Человек в этом мире — большой фазан | страница 11
Слезку Виндиш вложил Амалии в руку. Со слезки стекали капли, но вода в ней не убывала. «Вода соленая, — проворчала жена Виндиша. — Губы от нее горят».
Амалия лизнула запястье. «Нет, — сказала она, — дождевая вода сладкая. Это слезка выплакала соль».
Свалка падали
«Здесь и три института не помогут», — сказала жена Виндиша. Взглянув на Амалию, Виндиш подтвердил: «Руди хоть и инженер, но тут и вправду никакие институты не помогут». Амалия засмеялась. «И санаторий Руди знает не только снаружи, — не удержалась жена Виндиша. — Его туда забирали. Мне почтальонша рассказала».
Виндиш подвигал стакан по столу, заглянул в него и изрек: «Все от семьи идет. Дети появляются и тоже становятся психами».
Прабабку Руди прозвали в деревне Гусеничкой. Тонкая коса у нее всегда лежала на спине. Гребня она выносить не могла. Муж ее, не болея, рано умер.
После похорон Гусеничка отправилась его искать. Она пошла в трактир. Заглядывала в лицо каждому мужчине. «Это не ты», — повторяла она, переходя от стола к столу. Трактирщик подошел к ней и сказал: «Да ведь твой муж умер». Она стиснула в руке свою тонкую косу. Заплакала и выбежала на улицу.
Каждый день Гусеничка ходила искать мужа. Шла по домам и спрашивала, не заходил ли он недавно.
Однажды в зимний день, когда туман катил по деревне белые обручи, Гусеничка ушла в поле. Была она в летнем платье и без чулок. Только руки Гусеничка одела по снежной погоде, в толстые шерстяные перчатки. Она пробиралась через голый кустарник. Время уже близилось к вечеру. Ее заметил лесник и отослал назад в деревню.
На следующий день лесник сам направился в деревню. Гусеничка лежала в терновнике. Она замерзла. Лесник на себе донес ее до деревни. Окоченевшая, она была как доска.

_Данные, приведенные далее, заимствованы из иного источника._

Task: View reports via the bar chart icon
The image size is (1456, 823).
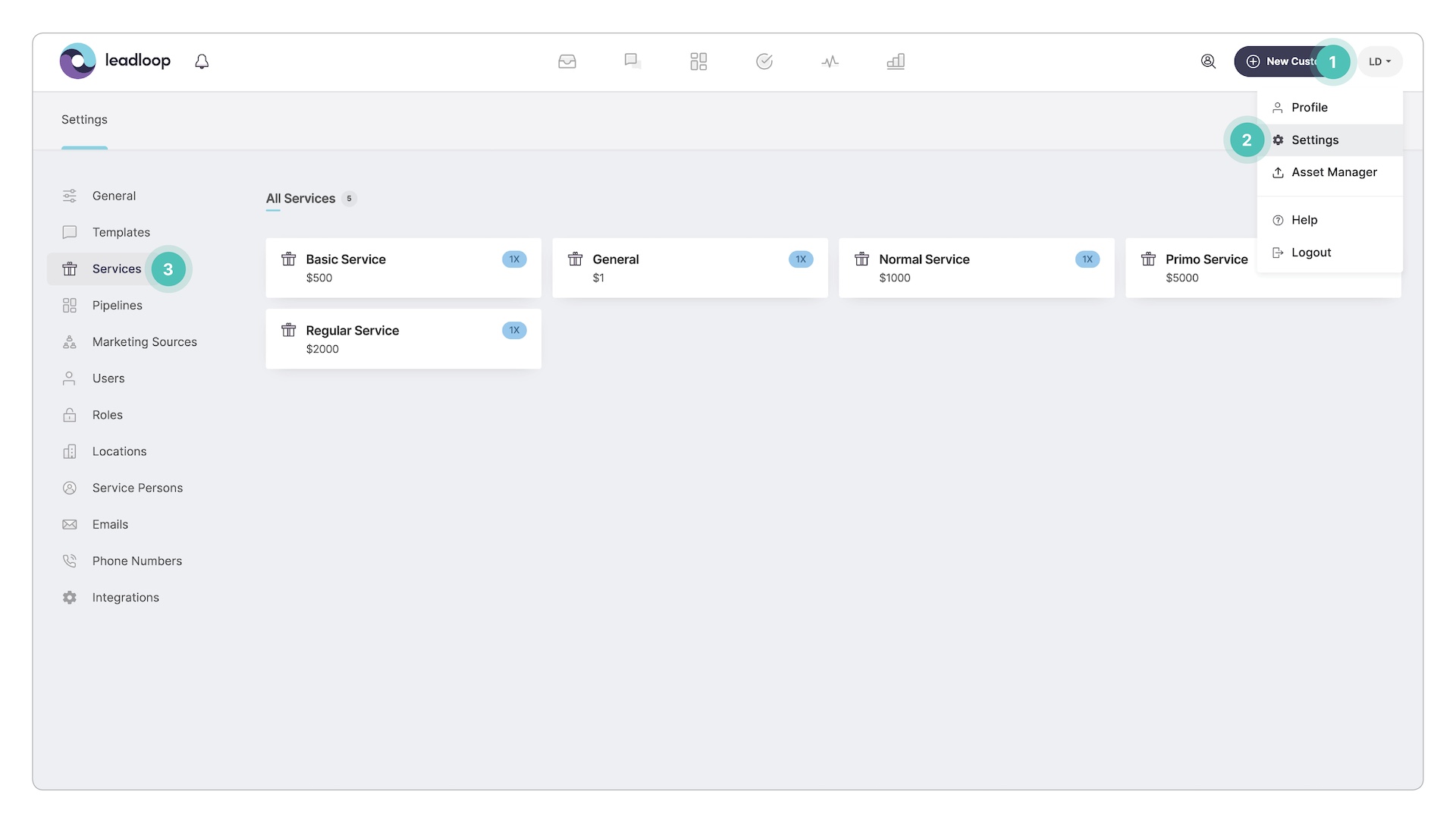Action: [x=896, y=61]
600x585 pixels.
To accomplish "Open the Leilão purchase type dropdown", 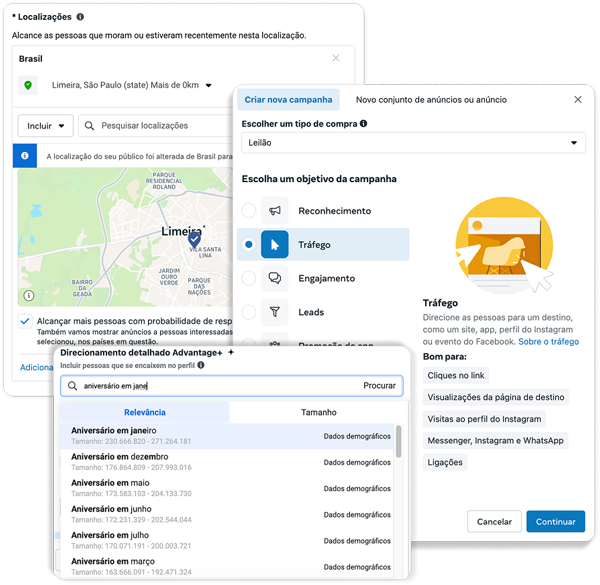I will 413,143.
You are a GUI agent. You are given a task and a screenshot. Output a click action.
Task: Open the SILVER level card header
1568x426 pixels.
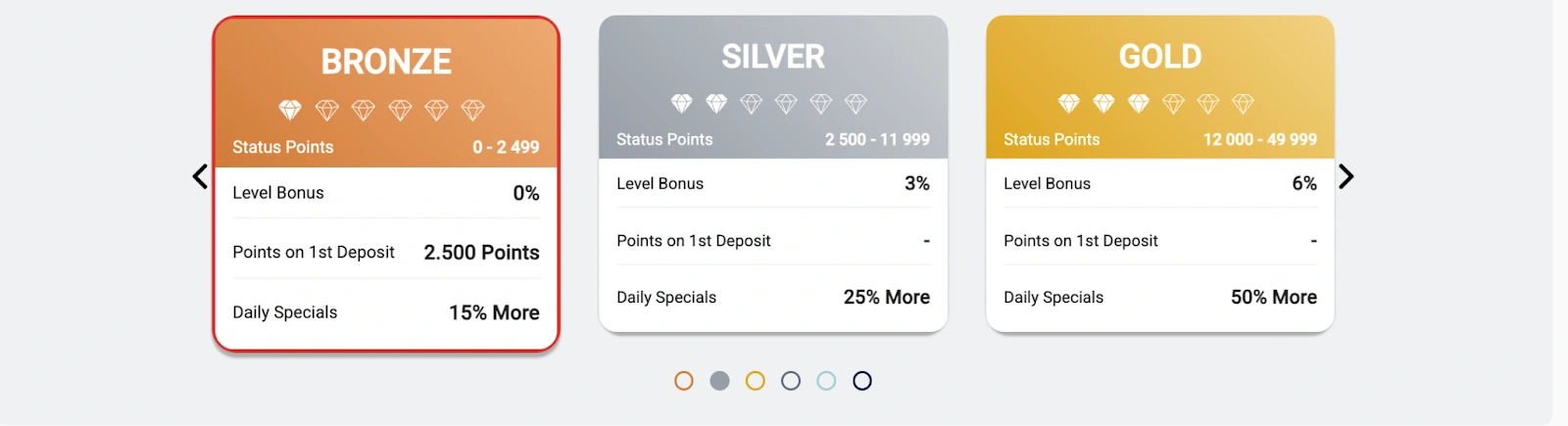(x=773, y=87)
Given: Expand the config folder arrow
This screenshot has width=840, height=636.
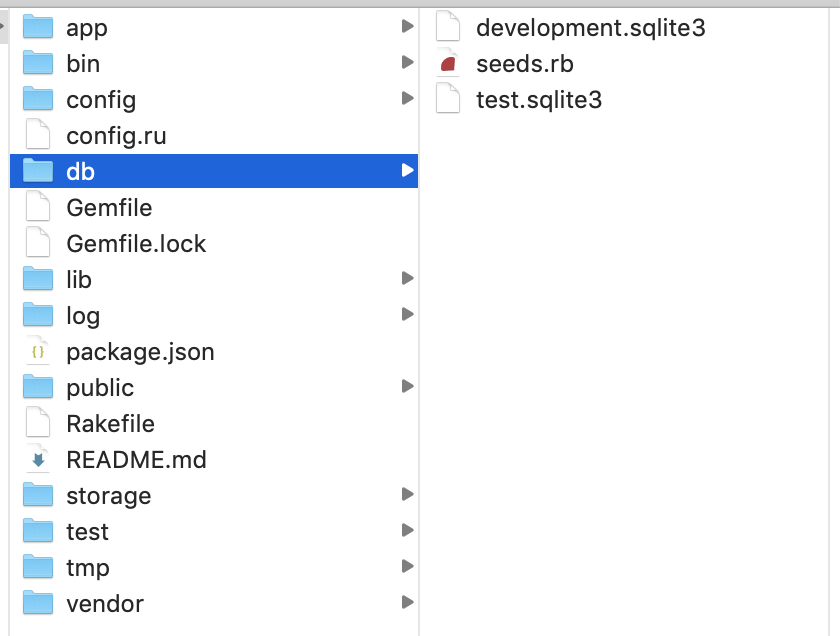Looking at the screenshot, I should [407, 98].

«Такая безответственная, — поморщилась жена Виндиша. — Своего трехлетнего сына оставила одного на свете».
Этим трехлетним сыном был дед Руди. Он стал столяром. О своем поле даже не вспоминал. «И добрая земля заросла репеем», — подосадовал Виндиш.
Только дерево было в голове у деда Руди. И все свои деньги он на дерево потратил. «Делал из него разные фигуры, — припомнила жена Виндиша. — Каждой выдалбливал лицо: выходили какие-то чудища».
«Потом началась экспроприация, — рассказывал Виндиш. — Амалия красила ногти красным лаком. — Все крестьяне дрожали от страха. Приехали городские, стали мерить землю. Они записывали фамилии и говорили: кто не подпишет, пойдет в тюрьму. Ворота у всех были заперты. Не запер только старый столяр, отец скорняка. Ворота он широко распахнул. Когда пришли те, городские, он им сказал: и хорошо, что забираете. Возьмите и коней тоже, наконец от них избавлюсь».